Figure 3. NR3C1 active and inactives compounds in the chemical space and the different biological spaces formed by GES produced in a single cell line. (A) Chemical space; (B) t-SNE on all A549 signatures (A549 biological space); (C) t-SNE on all MCF7 signatures (MCF7 biological space); (D) t-SNE on all PC3 signatures (PC3 biological space). Points corresponding to NR3C1 actives are red (n = 54), NR3C1 inactives (n = 925) are blue, gray points have no available label concerning NR3C1 activity. Orange circles point out clustering of active compounds.

FIGURE 4

Figure 4. TUBB active and inactives compounds in the chemical space and the different biological spaces formed by GES produced in a single cell line. (A) Chemical space; (B) A549 biological space; (C) MCF7 biological space; (D) PC3 biological space. Points corresponding to TUBB actives (n = 51) are red, TUBB inactives (n = 697) are blue, gray points have no available label concerning TUBB activity. Orange circles point out clustering of active compounds.

FIGURE 5

Figure 5. DRD1 active and inactives compounds in the chemical space and the different biological spaces formed by GES produced in a single cell line. (A) Chemical space; (B) A549 biological space; (C) MCF7 biological space; (D) PC3 biological space. Points corresponding to DRD1 actives (n = 99) are red, DRD1 inactives (n = 1843) are blue, gray points have no available label concerning DRD1 activity.

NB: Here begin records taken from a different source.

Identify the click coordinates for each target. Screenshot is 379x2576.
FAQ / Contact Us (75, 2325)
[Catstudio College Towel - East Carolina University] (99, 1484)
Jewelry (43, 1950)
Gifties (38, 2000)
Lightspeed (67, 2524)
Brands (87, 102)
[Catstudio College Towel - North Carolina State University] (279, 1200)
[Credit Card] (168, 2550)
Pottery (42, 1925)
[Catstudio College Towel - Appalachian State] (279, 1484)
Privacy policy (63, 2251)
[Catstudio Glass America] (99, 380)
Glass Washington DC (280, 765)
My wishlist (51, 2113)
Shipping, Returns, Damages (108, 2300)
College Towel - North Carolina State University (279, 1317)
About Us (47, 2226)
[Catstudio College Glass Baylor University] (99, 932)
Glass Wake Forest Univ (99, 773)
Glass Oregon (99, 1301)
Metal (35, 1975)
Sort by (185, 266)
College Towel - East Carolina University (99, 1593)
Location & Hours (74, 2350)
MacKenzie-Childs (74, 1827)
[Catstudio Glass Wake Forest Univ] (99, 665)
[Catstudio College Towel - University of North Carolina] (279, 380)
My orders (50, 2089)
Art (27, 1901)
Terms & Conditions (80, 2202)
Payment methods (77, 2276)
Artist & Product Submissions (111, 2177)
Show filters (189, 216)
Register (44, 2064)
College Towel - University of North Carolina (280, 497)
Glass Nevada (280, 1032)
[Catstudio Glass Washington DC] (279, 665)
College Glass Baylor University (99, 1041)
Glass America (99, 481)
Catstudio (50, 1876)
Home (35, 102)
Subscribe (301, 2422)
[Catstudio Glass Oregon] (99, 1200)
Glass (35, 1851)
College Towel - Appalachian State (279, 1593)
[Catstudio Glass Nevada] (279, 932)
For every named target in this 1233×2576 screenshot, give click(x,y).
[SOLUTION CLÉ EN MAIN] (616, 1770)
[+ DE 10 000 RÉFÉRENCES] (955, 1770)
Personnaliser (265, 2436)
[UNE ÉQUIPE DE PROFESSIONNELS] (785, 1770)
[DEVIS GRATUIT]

NR3C1 actives compounds are mostly grouped together in the chemical space, as shown in Figure 3A (n = 54; mean Dice distance = 0.67). Most of NR3C1 active GESs are also grouped in a cluster in the A549 biological space (n = 38; mean cosine distance = 0.76), visible in Figure 3B, and remaining NR3C1 active GESs are spread across this biological space. Following the similarity principle, we could conjecture that other GESs that are close to this cluster are responses from other NR3C1 actives, especially in the PC3 biological space where the cluster contains compounds known to be active. The same phenomenon can be observed in the biological space of PC3 (Figure 3D), HCC515, HA1E and VCAP (data not shown). Surprisingly, the GES clusters populated by numerous known NR3C1 actives in the biological spaces of A549 and PC3 also contain some known inactive compounds. In the biological spaces of MCF7, A375 and HT29, there is no such clustering, like shown in Figure 3C representing the MCF7 biological space (n = 54; mean cosine distance = 0.92). Overall, these results show that compounds that are known to be active on the NR3C1 target can show a similar response in only certain cellular contexts.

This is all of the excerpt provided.